## Work instruction
Copy out the lines of the listing from the one containing "This screenshot has height=662, width=821." onward, through the last, without altering any.

## Records supplied
--------------------
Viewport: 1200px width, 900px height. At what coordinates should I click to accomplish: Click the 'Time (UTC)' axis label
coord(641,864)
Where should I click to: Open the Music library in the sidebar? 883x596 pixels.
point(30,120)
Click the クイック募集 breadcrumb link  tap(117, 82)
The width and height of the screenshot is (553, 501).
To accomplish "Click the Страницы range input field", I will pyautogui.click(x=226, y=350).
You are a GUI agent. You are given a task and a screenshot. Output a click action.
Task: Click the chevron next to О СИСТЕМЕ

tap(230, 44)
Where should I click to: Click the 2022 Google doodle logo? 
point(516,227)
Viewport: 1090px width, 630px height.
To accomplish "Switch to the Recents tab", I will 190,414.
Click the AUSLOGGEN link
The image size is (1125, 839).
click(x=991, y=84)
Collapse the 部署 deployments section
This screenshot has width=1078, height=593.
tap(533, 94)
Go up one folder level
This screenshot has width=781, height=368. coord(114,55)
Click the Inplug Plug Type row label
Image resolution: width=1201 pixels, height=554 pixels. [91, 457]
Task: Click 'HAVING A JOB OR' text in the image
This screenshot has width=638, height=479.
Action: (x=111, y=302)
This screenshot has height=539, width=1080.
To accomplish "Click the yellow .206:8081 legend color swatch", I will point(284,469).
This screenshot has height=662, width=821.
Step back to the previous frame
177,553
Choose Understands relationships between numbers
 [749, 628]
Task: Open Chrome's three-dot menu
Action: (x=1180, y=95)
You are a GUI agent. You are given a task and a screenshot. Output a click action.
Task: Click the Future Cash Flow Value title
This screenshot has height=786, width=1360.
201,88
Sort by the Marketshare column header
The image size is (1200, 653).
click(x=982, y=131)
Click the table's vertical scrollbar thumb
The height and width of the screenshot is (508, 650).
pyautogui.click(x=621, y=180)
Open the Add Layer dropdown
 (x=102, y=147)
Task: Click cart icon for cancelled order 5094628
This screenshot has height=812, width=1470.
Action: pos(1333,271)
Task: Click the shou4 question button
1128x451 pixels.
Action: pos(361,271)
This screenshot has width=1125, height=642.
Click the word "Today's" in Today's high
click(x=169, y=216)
--------------------
## Written solution
This screenshot has height=662, width=821.
Step back to the previous frame
177,553
Choose Understands relationships between numbers
 [749, 628]
Task: Open Chrome's three-dot menu
Action: (x=1180, y=95)
You are a GUI agent. You are given a task and a screenshot. Output a click action.
Task: Click the Future Cash Flow Value title
This screenshot has height=786, width=1360.
201,88
Sort by the Marketshare column header
The image size is (1200, 653).
click(x=982, y=131)
Click the table's vertical scrollbar thumb
The height and width of the screenshot is (508, 650).
pyautogui.click(x=621, y=180)
Open the Add Layer dropdown
 (x=102, y=147)
Task: Click cart icon for cancelled order 5094628
This screenshot has height=812, width=1470.
Action: pos(1333,271)
Task: Click the shou4 question button
1128x451 pixels.
Action: pos(361,271)
This screenshot has width=1125, height=642.
Click the word "Today's" in Today's high
click(x=169, y=216)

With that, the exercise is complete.